DE MISOGINIA Y LO QUE USTED IMAGINE.
No debo decir que la amo. Pues el amor es abstracto. Abstracción que se vivifica en los sentidos. Creo amarla porque percibo el salobre de su piel, el sabor de sus labios y la magnitud de su pie. Pienso que la amo y se lo digo en esa forma mentirosa escondida en las metáforas, recurso idóneo en la poesía pero no en el coloquio de todos os días. “Eres el amor de mi vida”, le digo, frase desafortunada por inconclusa, solo una forma de decir, un lugar común, una expresión que al final no dice nada. La destinataria obnubilada por la abstracción de “su” enamoramiento no cae en cuenta, no piensa en lo que le digo, lo acepta tal cual su estado de exaltación se lo permite. Nunca le aclaro en la ambigüedad de mi edulcorado decir, si el amor que le insinuó es el mejor o el peor, el más o el menos intenso, el verdadero o el más fingido de entre los amores de mi vida.
Ella presupone, entiende porque en ese momento le conviene, que es el más grande amor de mi vida, el verdadero, el más intenso. Ah el amor, sublime estado de autoengaño, la más común de las estafas, engañifa despiadada aun sin ser malintencionada. Por eso es de envidiarse a los poetas, pues a ellos les está permitido y hasta se les alaba, metaforizar, —idioma de los dioses, dicen algunos— para convencer, sensibilizar y hasta para enajenar al ser “querido”. Ya lo explicaba Nietzsche: “En una relación amorosa hay uno que ama y otro que se deja amar.”
El amor, ese dren de la energía emocional se sustenta en la confianza y la desconfianza. Fluye en un torrente inagotable y avasallador.
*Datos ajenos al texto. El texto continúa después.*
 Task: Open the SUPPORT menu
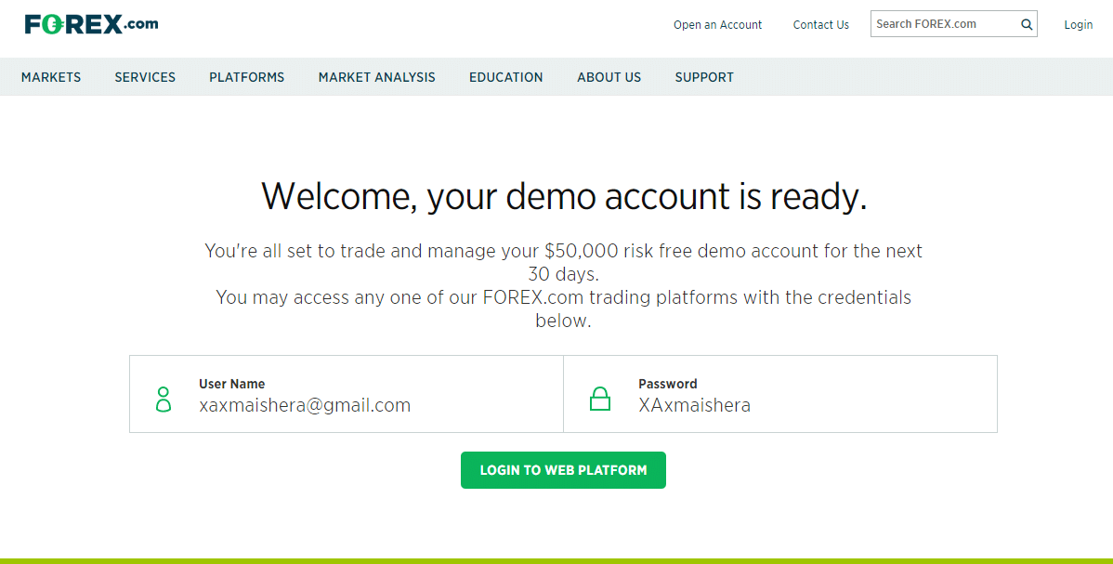703,77
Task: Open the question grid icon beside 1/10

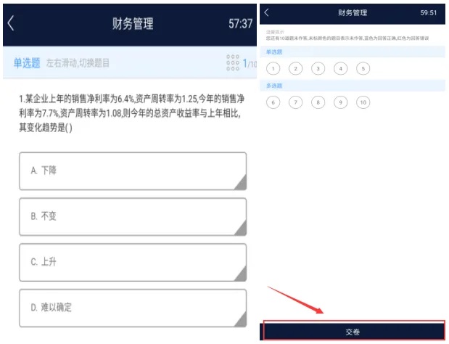Action: 233,62
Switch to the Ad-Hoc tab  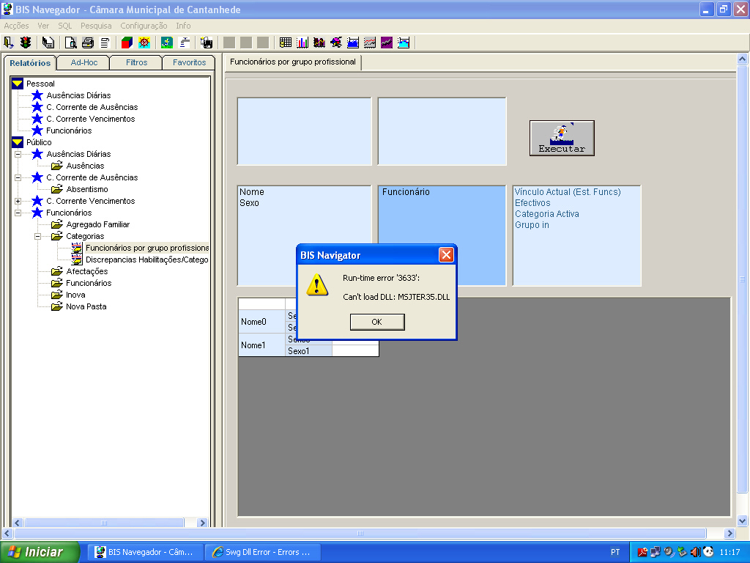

Pero al exteriorizarse diluye su caudal energético en distintas vertientes y se direcciona por cauces disimiles. Dicen que el amor es cosa de dos y algunas veces hasta de tres. Yo opino que el amor es de uno solo. Lo afirmo porque en una pareja que dicen amarse, cada cual manifiesta una clase de amor diferenciado y hasta se ama del otro o de la otra, virtudes, cualidades o características físicas, morales, económicas, sociales y hasta intelectuales que no se alcanzan a identificar bien o están tergiversando en ese delicioso estado dubitativo que es el deseo erótico por el otro o la otra. Por ello existen infinidad de parejas quienes descubren no amarse después de algún tiempo. O bien aceptan que lo que aman del otro u otra no es suficiente para mantener la convivencia amorosa.
No la amo, al menos no como ella se lo merece —otra metáfora— pero me prometo a mí mismo, vamos, ¡me exijo!, que haré hasta lo imposible —malditas metáforas— para lograr corresponder su amor en la justa medida en que ella me lo profesa. ¿Ella, me ama? ¡Desde luego que sí!, me lo ha repetido mil y no sé cuántas veces. “Eres el hombre de mi vida” me lo refrenda constantemente, para qué darle vueltas al asunto, no importa lo que ella o yo tengamos en mente, somos una pareja con suerte, nos amamos o creemos amarnos como lo hacían Romeo y Julieta… ¿Será? ¿Tomaría cicuta ella al perderme?
¡No la amo!, ¡castíguese mi grito en el infierno!, —otra mentirosa metáfora— pero ya la dije, ¿por decir verdad, ya me maldije? Desde luego que no, en cuestiones del amor cualquiera miente, hasta los santos, ahí tienen a San Agustín, quien también le entró con ganas y ¿sapiencia? a la metáfora cuando aseveró: “La medida del amor es amar sin medida”.
No la amo, debo decirlo, al menos no como amaba a su Andrómeda Perseo, pero a esa mujer… ¡Como la deseo!